The three staging tables are defined in the staging.yml file located in the models/staging folder, and serve as intermediary storage for incoming raw data. They perform initial transformations on the source tables such as column selection, column renaming, data type casting, as well as basic filtering to prepare the data for downstream processing. All of the staging models are configured to be incremental, allowing dbt to select only newly appended rows based on the _airbyte_extracted_at field and insert them into the appropriate table.

Staging table with incremental materialization template:

{{
    config(
        materialized="incremental",
        incremental_strategy='append'
    )
}}

select
    _airbyte_extracted_at::timestamp_ntz as extracted_at

from 
    {{ source_table_name }} 

{% if is_incremental() %}
    where extracted_at > (select max(extracted_at) from {{ this }} )
{% endif %}

The final serving tables are defined in the serving.yml file located in the models/serving directory, where the models are organized into fact and dimension tables.

The dim_dates (generated by the calogica/dbt_date package and with a grain in days) and dim_times (generated through custom SQL code and with a grain in seconds) are meant to be built only once and persisted in the data warehouse. Since these tables are auto-generated and have not been tested in previous layers, thorough testing is once again performed against these models to ensure the integrity of each of their data records. The dim_dates dimension by itself carries 93 different data quality tests. Thus, to not run the tests each time when testing other models (due to compute costs), it is advisable to use the dbt --exclude flag:

  • dbt build --exclude "dim_dates" "dim_times"

→ Stated goal 1
How would you translate this sentence from the dbt pipeline text into Spanish: "The final serving tables are defined in the serving.yml file located in the models/serving directory, where the models are organized into fact and dimension tables."
→ Stated goal 2
Can you carry on the dbt pipeline text from where it stops?

→ Data shown

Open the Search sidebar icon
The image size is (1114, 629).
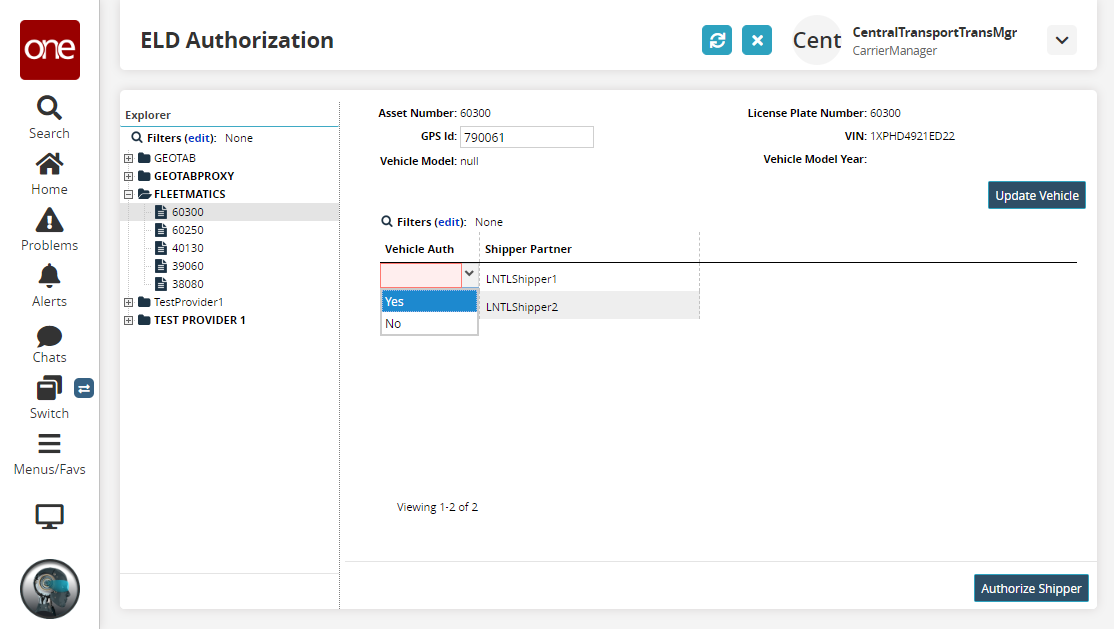click(x=49, y=107)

→ Reply 1
Las tablas finales de servicio se definen en el archivo serving.yml, ubicado en el directorio models/serving, donde los modelos se organizan en tablas de hechos y tablas de dimensiones.

→ Reply 2
  • dbt test --exclude "dim_dates" "dim_times"

The dim_users and dim_activities dimension tables are extensions of their staging counterparts, with the addition of a surrogate key for each record as well as SQL logic to implement both models as Type 2 Slowly Changing Dimension (SCD) tables. This is achieved by creating start_date and end_date fields (with the help of Airbyte CDC-generated columns) that serve to capture the validity period of each record, enabling historical tracking of changes over time. All currently active records have an end_date value of NULL.

The fct_heart_rates fact table contains each heart rate transaction record, but can only declare the corresponding user and activity IDs from the OLTP database, and not to the surrogate key that maps to the relevant version of each business key. Therefore, a join has to be performed to map the record to its appropriate surrogate key, which is achieved by verifying if the heart rate event timestamp (event_datetime) is between the start_date and end_date fields of the ID record.

{{
  config(
    cluster_by=['event_date'],
    ...
  )
}}

The above clustering key configuration is additionally applied to the fct_heart_rates table in order to group records with the same event_date column within the Snowflake same micro partition. As the fact table is meant to eventually contain millions if not billions of rows, a clustering key needs to be added to optimize query performance for our analysts (who will most likely want to order or filter the heart rate data for specific dates or date ranges).

ERD diagram of transformed data

Auto-generated DAG by dbt of defined models

7. Orchestration with Dagster

Dagster (hosted on Dagster Cloud) was chosen as our orchestrator tool due to its asset-based orchestration capabilities and seamless integration with dbt and Airbyte. A Dagster project was created, the underlying files for which can be found in the orchestrate directory as well as the root folder of the project. Additionally, Dagster Cloud generates GitHub Actions Workflows which can be found in the .github/workflows directory. The setup.py file (located in the project root folder) is configured to include necessary packages.

Inside of orchestrate/assets/airbyte/airbyte.py, assets are loaded from our EC2-hosted Airbyte instance, which the environment variables passed in Dagster Cloud to connect to it. The AutoMaterializePolicy.eager() configuration is added to all of our Airbyte assets as well as a key_prefix="raw" in order to tell Dagster to process these assets as the ones defined in our dbt sources.yml file.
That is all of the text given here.